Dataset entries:
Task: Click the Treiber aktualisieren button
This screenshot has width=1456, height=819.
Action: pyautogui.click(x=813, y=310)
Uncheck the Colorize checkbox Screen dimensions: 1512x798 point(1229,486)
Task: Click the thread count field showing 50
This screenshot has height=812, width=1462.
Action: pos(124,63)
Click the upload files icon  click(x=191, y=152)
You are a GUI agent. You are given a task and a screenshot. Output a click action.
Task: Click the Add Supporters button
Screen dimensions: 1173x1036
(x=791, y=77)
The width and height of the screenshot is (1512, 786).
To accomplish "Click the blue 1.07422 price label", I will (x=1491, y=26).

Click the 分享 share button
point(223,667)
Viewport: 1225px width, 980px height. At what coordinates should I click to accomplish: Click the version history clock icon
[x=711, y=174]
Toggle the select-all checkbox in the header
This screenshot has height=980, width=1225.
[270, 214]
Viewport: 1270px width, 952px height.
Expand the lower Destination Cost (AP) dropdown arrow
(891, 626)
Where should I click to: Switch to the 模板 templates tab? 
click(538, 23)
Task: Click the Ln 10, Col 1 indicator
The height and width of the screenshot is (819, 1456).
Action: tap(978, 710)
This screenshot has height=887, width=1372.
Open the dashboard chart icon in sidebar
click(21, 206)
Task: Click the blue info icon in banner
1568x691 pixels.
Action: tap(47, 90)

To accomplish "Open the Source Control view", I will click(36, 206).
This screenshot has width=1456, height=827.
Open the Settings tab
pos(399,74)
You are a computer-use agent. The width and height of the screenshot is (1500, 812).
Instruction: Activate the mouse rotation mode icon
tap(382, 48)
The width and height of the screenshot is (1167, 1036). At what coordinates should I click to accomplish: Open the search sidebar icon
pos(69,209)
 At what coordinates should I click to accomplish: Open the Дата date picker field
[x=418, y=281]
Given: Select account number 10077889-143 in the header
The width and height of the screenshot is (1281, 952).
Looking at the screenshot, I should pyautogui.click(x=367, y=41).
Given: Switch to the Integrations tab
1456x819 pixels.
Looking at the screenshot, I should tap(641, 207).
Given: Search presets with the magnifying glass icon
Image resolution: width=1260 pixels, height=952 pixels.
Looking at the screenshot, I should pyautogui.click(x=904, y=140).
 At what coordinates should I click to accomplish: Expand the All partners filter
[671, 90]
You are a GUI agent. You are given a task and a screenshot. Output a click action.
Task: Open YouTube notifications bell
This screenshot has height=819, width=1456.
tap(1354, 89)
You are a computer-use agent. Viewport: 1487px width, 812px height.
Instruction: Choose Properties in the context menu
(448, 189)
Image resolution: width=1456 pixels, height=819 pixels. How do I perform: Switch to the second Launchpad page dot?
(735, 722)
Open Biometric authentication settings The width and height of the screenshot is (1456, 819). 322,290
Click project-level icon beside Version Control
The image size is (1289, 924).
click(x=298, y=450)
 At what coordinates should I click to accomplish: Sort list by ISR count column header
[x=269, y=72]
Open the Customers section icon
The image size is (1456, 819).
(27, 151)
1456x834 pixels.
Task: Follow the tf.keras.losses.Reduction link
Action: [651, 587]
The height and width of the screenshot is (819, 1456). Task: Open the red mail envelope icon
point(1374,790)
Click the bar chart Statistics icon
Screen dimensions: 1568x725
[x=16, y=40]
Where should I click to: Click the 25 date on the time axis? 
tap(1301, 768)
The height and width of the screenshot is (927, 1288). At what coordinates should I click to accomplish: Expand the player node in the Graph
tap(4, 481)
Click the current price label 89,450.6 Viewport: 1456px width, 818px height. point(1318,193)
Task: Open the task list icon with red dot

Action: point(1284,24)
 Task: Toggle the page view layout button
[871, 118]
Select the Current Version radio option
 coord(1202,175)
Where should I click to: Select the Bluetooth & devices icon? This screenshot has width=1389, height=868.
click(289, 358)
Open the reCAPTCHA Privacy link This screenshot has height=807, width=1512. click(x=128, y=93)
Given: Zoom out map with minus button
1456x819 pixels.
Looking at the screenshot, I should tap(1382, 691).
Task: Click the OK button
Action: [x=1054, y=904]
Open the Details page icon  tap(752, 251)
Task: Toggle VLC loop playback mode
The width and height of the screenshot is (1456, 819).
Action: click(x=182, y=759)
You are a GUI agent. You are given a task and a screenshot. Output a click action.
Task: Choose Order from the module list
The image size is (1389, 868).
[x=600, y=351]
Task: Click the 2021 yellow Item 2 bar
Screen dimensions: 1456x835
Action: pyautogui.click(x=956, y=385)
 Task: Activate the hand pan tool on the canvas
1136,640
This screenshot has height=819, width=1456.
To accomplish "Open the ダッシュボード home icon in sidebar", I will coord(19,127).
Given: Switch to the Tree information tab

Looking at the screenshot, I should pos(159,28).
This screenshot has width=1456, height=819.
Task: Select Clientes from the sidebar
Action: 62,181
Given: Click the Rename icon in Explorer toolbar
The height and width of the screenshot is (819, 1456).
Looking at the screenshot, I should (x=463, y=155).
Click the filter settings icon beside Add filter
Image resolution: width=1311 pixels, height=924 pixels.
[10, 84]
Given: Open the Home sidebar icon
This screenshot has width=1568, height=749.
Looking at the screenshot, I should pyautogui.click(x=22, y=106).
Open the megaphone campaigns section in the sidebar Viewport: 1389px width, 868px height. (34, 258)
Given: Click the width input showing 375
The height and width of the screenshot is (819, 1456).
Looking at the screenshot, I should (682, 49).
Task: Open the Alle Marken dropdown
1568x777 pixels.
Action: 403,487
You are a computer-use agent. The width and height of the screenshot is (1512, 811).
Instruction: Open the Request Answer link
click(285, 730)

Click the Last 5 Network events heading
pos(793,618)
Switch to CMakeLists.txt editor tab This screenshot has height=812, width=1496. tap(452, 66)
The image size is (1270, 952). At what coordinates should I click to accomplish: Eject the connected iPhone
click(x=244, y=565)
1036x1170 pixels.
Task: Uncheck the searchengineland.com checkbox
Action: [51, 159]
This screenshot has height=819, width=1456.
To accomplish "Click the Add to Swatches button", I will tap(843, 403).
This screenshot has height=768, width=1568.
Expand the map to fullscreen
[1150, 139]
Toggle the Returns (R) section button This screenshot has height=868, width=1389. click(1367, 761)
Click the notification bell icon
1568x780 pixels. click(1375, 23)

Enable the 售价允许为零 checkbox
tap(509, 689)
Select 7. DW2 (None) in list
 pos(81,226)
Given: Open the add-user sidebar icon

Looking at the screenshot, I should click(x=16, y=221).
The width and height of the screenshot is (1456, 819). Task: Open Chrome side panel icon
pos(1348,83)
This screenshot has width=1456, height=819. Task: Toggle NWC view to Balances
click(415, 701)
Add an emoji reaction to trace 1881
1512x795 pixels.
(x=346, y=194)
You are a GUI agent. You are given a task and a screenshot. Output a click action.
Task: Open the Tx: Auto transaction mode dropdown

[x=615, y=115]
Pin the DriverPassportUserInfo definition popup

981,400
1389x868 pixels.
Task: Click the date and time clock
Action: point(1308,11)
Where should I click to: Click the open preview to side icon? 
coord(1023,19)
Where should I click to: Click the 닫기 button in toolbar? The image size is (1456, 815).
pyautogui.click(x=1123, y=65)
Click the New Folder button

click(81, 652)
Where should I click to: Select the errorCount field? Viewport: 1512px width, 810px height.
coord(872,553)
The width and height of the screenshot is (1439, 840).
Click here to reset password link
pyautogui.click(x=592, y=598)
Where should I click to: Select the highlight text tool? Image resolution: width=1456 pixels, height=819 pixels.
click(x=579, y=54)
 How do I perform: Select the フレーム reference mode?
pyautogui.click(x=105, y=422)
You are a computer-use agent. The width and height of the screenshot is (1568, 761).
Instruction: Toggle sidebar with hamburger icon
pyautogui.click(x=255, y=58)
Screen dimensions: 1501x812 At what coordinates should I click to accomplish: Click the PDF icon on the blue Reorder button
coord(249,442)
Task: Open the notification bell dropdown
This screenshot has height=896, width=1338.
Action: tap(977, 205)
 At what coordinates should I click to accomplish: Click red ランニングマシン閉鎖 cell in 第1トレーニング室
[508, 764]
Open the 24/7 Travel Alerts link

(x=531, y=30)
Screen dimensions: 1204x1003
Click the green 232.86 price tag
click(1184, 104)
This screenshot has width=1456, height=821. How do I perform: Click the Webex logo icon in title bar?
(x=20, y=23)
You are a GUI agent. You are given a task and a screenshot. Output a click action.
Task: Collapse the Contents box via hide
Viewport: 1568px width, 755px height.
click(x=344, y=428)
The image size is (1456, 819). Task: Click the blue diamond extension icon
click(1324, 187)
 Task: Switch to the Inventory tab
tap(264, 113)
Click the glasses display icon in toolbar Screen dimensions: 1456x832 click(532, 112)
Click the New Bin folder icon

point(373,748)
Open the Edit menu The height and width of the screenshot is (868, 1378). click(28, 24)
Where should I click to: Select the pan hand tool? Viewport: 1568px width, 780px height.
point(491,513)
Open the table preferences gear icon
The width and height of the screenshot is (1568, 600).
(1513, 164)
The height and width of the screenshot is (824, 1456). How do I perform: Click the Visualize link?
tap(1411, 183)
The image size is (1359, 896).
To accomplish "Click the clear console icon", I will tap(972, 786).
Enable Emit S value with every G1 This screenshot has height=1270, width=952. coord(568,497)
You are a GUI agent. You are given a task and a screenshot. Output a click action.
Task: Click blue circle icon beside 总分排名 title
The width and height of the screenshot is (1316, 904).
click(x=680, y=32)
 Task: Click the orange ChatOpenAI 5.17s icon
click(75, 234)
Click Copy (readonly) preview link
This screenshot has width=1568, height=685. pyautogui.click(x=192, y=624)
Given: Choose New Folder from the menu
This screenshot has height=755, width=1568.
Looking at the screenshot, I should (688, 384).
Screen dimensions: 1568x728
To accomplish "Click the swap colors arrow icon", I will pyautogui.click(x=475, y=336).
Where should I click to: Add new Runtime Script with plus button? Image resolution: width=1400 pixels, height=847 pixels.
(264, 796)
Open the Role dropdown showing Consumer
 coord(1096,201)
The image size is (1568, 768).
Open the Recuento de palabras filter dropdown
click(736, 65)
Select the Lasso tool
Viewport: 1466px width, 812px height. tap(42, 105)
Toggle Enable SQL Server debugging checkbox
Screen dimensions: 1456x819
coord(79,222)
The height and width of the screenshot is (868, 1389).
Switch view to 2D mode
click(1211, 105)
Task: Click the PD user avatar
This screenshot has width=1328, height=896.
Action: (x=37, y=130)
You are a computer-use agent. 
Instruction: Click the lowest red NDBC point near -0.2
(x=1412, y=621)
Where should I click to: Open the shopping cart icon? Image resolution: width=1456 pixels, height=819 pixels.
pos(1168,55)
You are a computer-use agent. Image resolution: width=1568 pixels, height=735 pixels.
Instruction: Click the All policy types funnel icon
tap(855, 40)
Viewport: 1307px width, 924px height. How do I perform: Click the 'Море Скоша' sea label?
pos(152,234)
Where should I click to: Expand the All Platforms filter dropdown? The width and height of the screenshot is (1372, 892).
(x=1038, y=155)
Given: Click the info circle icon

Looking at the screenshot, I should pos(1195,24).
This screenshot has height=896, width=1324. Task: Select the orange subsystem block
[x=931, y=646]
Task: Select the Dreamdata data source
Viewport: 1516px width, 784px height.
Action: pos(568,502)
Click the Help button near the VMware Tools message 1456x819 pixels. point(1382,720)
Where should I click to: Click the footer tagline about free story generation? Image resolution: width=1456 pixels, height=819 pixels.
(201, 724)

# INSTRUCTIONS FOR THE TASK
What is the number of lines in the data above that include the word "section"? Answer with that number only.

# THE COMPLETED TASK
3